Vast Serverless relies on **benchmark testing** to determine the most cost-effective GPU when scaling up (which workers to recruit), routing requests (which workers have available capacity), and scaling down (which workers to release).

This benchmark is part of the **PyWorker configuration** within the SDK and is an integral component of how Vast Serverless operates.

## How Benchmark Testing Works

When a new Workergroup is created, the serverless engine enters a **learning phase**. During this phase, it recruits a variety of machine types from those specified in `search_params`. Each new worker runs the user-configured benchmark and evaluates performance, which are reported to the serverless engine.

As traffic scales up and down, the serverless engine builds an **application-specific understanding of cost vs. performance**, which it then uses to make informed decisions about future worker recruitment and release.
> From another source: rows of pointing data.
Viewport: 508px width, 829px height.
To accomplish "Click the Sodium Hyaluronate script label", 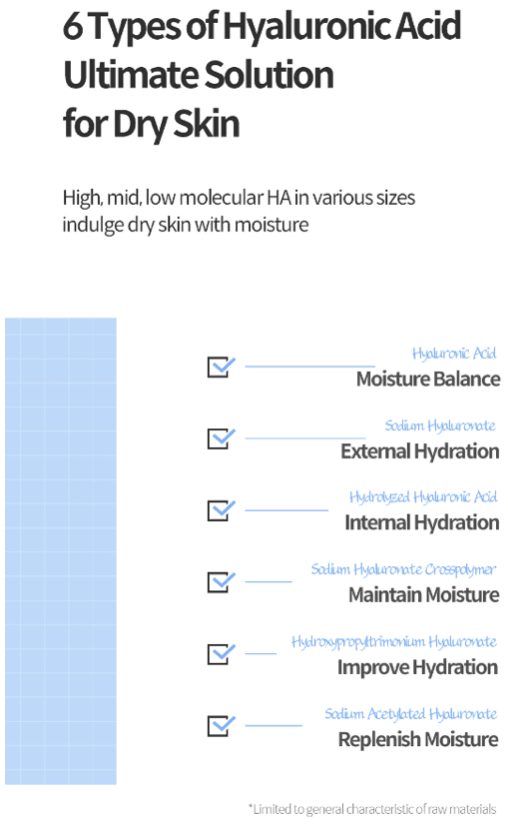I will coord(440,426).
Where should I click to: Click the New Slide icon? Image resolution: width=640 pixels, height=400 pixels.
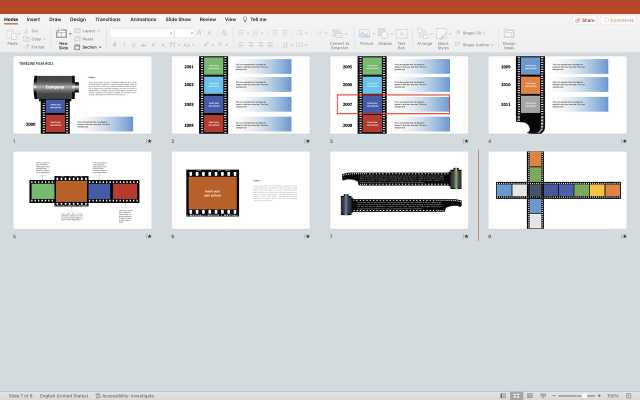tap(63, 36)
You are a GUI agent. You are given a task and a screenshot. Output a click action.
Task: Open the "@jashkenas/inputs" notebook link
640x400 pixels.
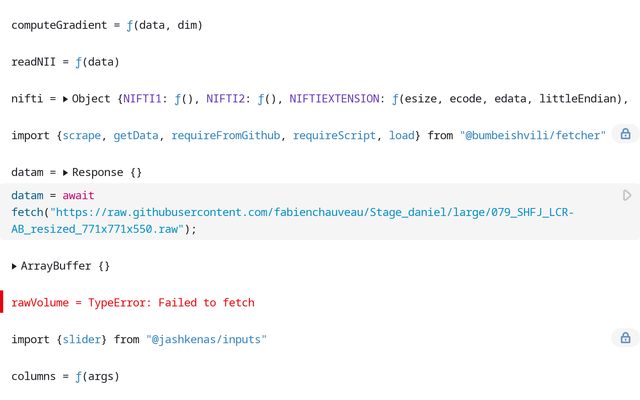[207, 340]
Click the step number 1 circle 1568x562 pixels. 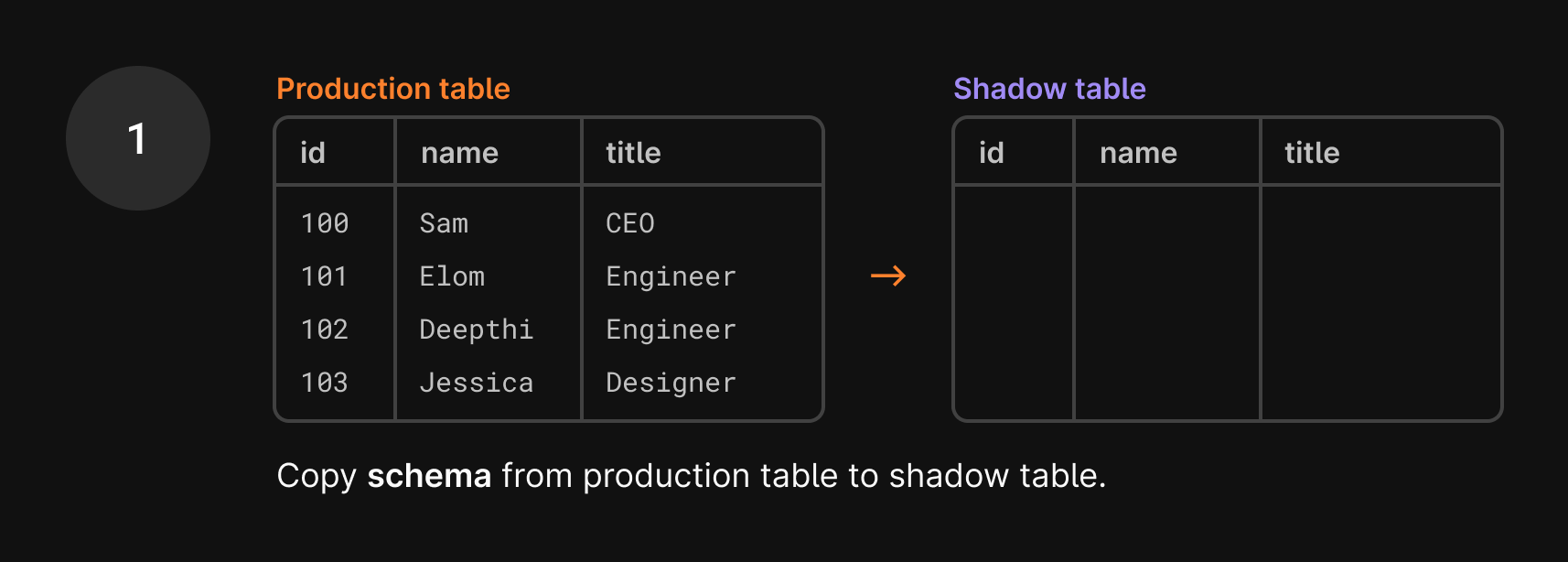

## Best Practices for Initial Scaling

The speed at which the serverless engine “settles” into the most cost-effective mix of workers can vary depending on how quickly workers are recruited and released. Because of this, it is recommended to apply a **test load during the first day of operation** to help the system efficiently explore and converge on optimal hardware choices.

Best practice is to scale to double the number of expected required workers, then scale back down, 3 separate times.

## Simulating Load

For examples of how to simulate load against your endpoint, see the client examples in the Vast SDK repository:

[https://github.com/vast-ai/vast-sdk/blob/main/examples/client/vllm\_load\_example.py](https://github.com/vast-ai/vast-sdk/blob/main/examples/client/vllm_load_example.py)

## Running the Benchmark Yourself

The same benchmark workload can be invoked on demand from the CLI against any list of GPU classes, before (or independent of) creating a Workergroup. See [Choosing GPUs for Your Workload](/guides/serverless/choosing-gpus) under **Instances → Find & rent** for the walkthrough.